I am a sort of whimsically habitual person. I have these things I do, and it sort of bothers me when I can't do them--but only sometimes. For instance, a couple of days ago, Audrey came to my office and we walked to the Co-Op together for lunch. We were just walking along and I kept bumping her like a herding dog toward the route I wanted to take. She was like, "where are we going?" and I was like "um, across the Varsity lawn, down the left side of Reese Street and up the right side of Pope." There are about nine different ways to get to the Co-Op from my office, and for some reason, I needed to go that way, even if it meant jaywalking like a lunatic. On our way back, Audrey was like "Which way does Crazypants want to go now?" And I thought about it, and was like, "No preference--I really have no opinion at all." And I didn't.

That story was boring--I know that. But it illustrates my point, which is that I am kind of unpredictable, even to myself, even though I eat at the same restaurant every single damn Friday and paint my fingernails a different color every Sunday and Wednesday. And it's good every once in a while to take a look at the stuff you depend on, the stuff you enjoy, the stuff you feel like you need to keep it together, and just let it go for a while. I think we probably understand ourselves better when we do that.

So for this 40 days in the wilderness (starting yesterday), I'm giving some stuff up:

1) Sweet treats--I have a sweet tooth like you wouldn't believe, and if I asked Jesus' advice on this one, he'd probably say "Jesslyn, chill it on the Dairy Queen."

2) Going out to eat.
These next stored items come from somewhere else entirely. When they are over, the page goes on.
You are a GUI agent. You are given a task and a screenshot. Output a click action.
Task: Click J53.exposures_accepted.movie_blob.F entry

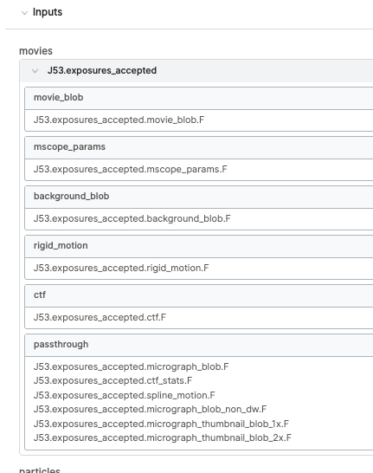tap(119, 120)
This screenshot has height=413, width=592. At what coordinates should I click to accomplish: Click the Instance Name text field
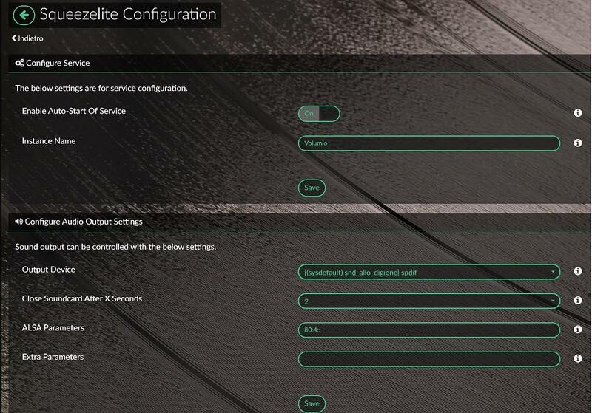pyautogui.click(x=428, y=143)
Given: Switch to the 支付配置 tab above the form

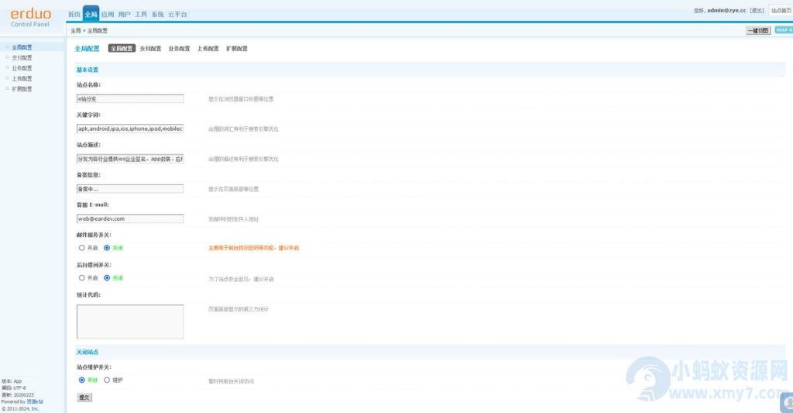Looking at the screenshot, I should click(x=150, y=49).

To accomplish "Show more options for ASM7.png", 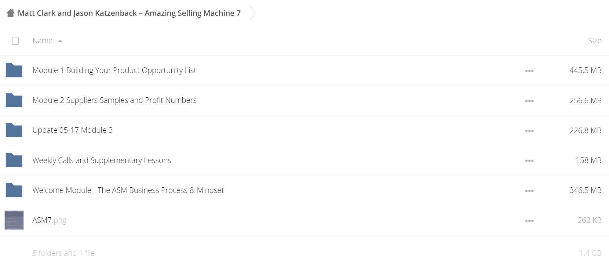I will click(x=529, y=221).
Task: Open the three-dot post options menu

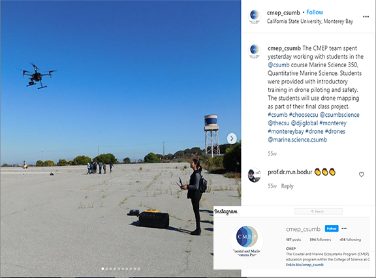Action: point(366,16)
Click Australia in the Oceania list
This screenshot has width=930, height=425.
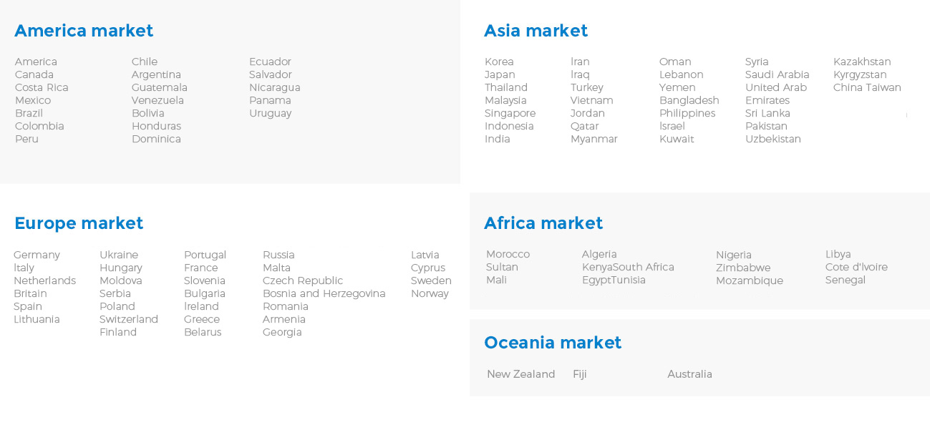coord(689,374)
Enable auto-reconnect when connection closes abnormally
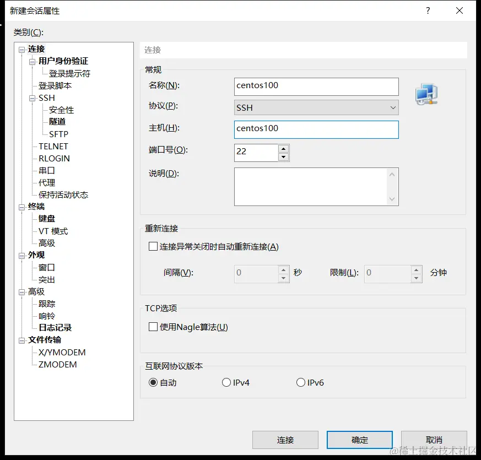 153,246
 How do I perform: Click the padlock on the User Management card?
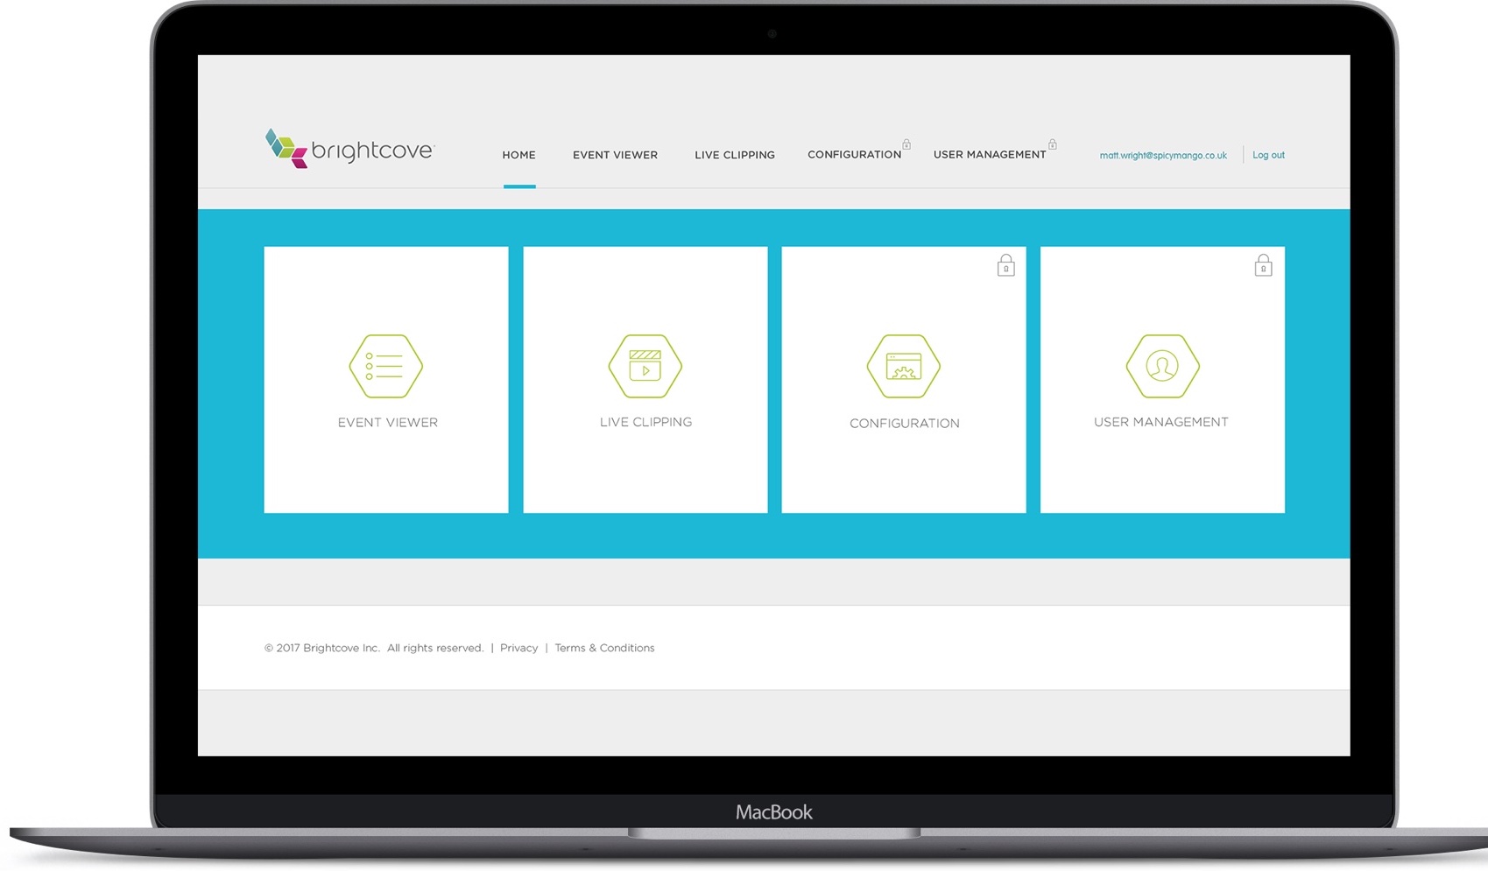point(1263,265)
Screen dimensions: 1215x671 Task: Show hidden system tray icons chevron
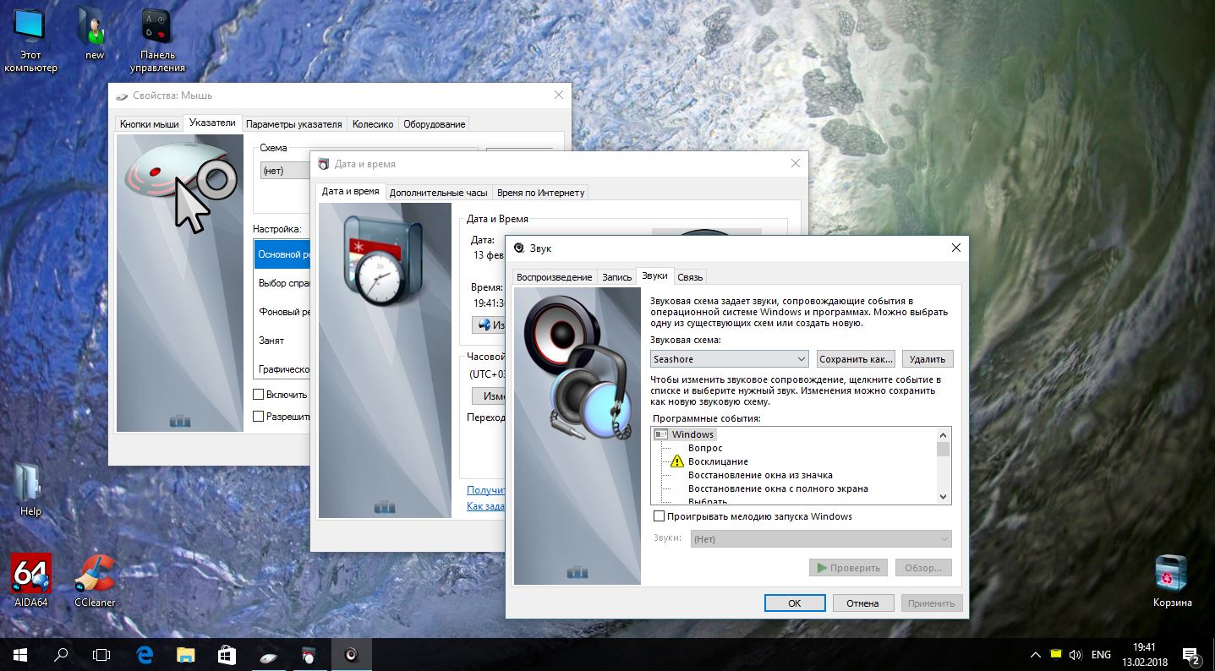[x=1036, y=654]
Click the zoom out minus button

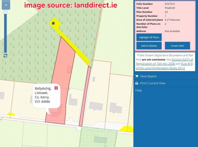coord(6,5)
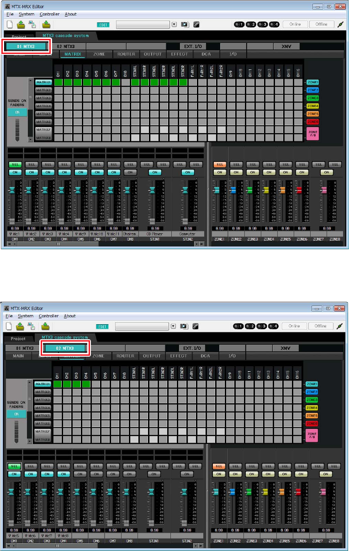Click indicator number 1 in the upper window toolbar
The width and height of the screenshot is (349, 551).
(239, 24)
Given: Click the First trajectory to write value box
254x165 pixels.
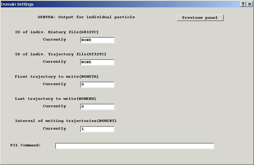Looking at the screenshot, I should click(97, 85).
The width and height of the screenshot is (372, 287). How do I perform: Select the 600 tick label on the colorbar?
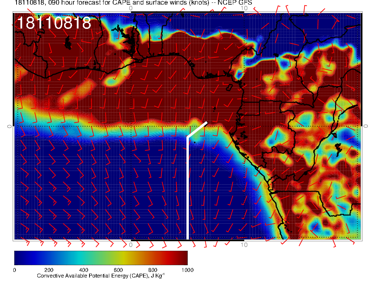[118, 270]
This one's super hard for me for a number of reasons, but especially because this habit overlaps with my inner border collie that I don't totally understand. And if you're doing something you don't fully understand, I think Jesus would probably advise you to cool it for a while. Maybe I'll learn something valuable! Plus I'll save money! Plus maybe I'll learn to cook some new things!

And here's the good news: according to Wikipedia, "the six Sundays of Lent are not counted because each one represents a "mini-Easter"--a celebration of Jesus' victory over sin and death." Mini Easter?! Sign me up! So, I guess I'll be hitting the candy and dining out pretty hard for the next six Sundays.


Special Lenten Update: Bryan has added a special proviso to the eating out restriction! We can eat out when it's necessary for the entertainment of out-of-town guests.

Jesus wouldn't want our guests to suffer at his expense--no sir!

Thursday, March 3, 2011

Strawberry Nonsense

Pretty much everybody I know has an idea for a band: the name, the musical genera, the first album, the hit single, etc. Lane's hair band, Macho Taco, is going to play strictly butt rock. The name of Macho Taco's first album? Mucho Toucho. Bryan has like a ton of band ideas, but the ones that come to mind at this moment are CrapSpasm and Wet Locations. Bryan's band ideas are usually pretty gross.

Audrey and I are starting a band called Strawberry Nonsense. Our first single will be Autistic Squeeze Machine about how we're trying to get prescribed with a hugging machine for autistic people.

Okay so anyway, what's your band name?